A outra festa que a gente não perdia era a procissão do Senhor Morto na sexta santa. Nesse dia era proibido ingerir bebidas alcoólicas (salvo o vinho), dançar, cantar, cortar cabelo, fornicar e assim por diante. Fechava-se o balaio na quinta e só abria no sábado de Aleluia. Quem xingasse a mãe neste dia virava lobisomem. Comer carne era ir para a terra do demo, amosdeu.
A procissão era realizada na praça e a parte mais emocionante era quando dona Valda do Cartório fazia o papel de Verônica e entoava um cântico lamurioso desenrolando uma imagem da face de Jesus ensanguentada. Ela subia numa cadeira e a população ficava de queixo caido.

Dados fornecidos.
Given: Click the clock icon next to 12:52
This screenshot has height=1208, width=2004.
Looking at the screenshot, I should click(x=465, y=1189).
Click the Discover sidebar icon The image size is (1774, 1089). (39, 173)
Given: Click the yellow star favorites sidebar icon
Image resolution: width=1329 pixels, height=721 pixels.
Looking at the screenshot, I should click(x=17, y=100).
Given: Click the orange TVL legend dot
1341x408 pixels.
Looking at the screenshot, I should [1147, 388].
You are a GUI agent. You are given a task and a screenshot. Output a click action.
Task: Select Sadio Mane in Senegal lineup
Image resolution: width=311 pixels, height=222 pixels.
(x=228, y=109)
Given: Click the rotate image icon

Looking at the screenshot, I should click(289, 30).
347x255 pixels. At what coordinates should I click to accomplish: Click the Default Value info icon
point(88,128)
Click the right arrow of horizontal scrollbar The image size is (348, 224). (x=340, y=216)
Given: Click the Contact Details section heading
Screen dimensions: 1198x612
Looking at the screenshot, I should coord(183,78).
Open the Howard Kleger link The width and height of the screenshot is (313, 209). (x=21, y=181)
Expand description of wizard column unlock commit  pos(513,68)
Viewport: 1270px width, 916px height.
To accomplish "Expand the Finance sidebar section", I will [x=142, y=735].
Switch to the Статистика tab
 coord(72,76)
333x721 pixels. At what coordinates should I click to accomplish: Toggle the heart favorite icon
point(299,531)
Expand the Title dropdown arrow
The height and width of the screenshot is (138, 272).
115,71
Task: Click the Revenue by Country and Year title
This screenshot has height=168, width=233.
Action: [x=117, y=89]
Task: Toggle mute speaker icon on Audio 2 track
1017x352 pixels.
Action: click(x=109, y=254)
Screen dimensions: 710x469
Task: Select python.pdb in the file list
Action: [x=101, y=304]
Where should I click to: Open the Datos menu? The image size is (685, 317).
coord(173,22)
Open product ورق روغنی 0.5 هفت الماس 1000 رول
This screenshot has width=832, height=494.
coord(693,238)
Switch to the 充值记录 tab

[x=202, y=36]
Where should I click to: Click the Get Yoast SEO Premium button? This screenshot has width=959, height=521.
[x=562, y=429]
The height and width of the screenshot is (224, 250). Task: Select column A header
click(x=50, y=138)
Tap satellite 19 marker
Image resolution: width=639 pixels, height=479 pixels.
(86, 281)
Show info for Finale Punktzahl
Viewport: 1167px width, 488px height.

Questões e tarefas.
1: Responda às perguntas sobre o trecho da procissão do Senhor Morto:
(a) Em que dia era realizada a procissão do Senhor Morto?
(b) O que acontecia com quem xingasse a mãe nesse dia?
(c) Que papel dona Valda do Cartório fazia na procissão?
2: Edite o trecho sobre a procissão, começando em "A outra festa" e seguindo até "de queixo caido.", com "praça" substituído por "rua principal".

Respostas em ordem.
1:
(a) Na sexta santa.
(b) Virava lobisomem.
(c) O papel de Verônica.

2:
A outra festa que a gente não perdia era a procissão do Senhor Morto na sexta santa. Nesse dia era proibido ingerir bebidas alcoólicas (salvo o vinho), dançar, cantar, cortar cabelo, fornicar e assim por diante. Fechava-se o balaio na quinta e só abria no sábado de Aleluia. Quem xingasse a mãe neste dia virava lobisomem. Comer carne era ir para a terra do demo, amosdeu.
A procissão era realizada na rua principal e a parte mais emocionante era quando dona Valda do Cartório fazia o papel de Verônica e entoava um cântico lamurioso desenrolando uma imagem da face de Jesus ensanguentada. Ela subia numa cadeira e a população ficava de queixo caido.